# Your goal
Look through the records below and collect all lines that hold the string "computer".

Stored data entries
============

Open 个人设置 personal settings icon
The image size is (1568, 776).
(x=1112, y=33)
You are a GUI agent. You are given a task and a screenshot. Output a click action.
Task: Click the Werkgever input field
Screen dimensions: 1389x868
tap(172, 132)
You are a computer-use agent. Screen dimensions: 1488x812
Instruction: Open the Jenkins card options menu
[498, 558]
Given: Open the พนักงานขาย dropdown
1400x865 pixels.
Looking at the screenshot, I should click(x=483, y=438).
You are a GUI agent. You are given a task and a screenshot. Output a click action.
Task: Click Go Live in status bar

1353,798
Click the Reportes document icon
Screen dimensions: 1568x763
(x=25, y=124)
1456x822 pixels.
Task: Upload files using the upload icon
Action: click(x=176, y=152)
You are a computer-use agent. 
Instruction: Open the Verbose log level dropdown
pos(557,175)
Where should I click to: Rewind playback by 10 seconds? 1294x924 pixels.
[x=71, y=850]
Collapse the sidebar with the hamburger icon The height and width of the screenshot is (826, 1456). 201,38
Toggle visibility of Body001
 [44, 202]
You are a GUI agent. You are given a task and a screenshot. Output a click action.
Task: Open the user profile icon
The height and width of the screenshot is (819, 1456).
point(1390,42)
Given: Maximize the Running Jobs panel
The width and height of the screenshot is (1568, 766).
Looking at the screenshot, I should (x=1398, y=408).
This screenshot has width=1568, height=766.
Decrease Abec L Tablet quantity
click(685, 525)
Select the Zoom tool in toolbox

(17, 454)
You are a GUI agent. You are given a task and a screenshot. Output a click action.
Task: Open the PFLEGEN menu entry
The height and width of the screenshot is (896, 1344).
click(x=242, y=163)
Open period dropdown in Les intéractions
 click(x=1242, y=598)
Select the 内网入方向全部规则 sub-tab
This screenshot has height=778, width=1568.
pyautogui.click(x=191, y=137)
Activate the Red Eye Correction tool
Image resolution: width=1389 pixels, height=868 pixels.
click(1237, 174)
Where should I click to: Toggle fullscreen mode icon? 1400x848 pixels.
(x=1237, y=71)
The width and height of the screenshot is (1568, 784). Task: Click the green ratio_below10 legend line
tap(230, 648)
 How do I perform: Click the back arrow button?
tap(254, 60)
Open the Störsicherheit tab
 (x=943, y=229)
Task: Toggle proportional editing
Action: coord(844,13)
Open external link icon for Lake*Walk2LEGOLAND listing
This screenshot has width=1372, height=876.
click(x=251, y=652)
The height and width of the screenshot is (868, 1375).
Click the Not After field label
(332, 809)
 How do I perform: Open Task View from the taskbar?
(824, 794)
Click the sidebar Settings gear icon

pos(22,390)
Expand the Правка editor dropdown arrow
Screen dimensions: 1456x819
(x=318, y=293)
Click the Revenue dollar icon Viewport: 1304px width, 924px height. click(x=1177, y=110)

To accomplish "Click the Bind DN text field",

============

# Solution for this task
You are a computer-use agent. Screen dimensions: 1488x812
You are a computer-use agent. 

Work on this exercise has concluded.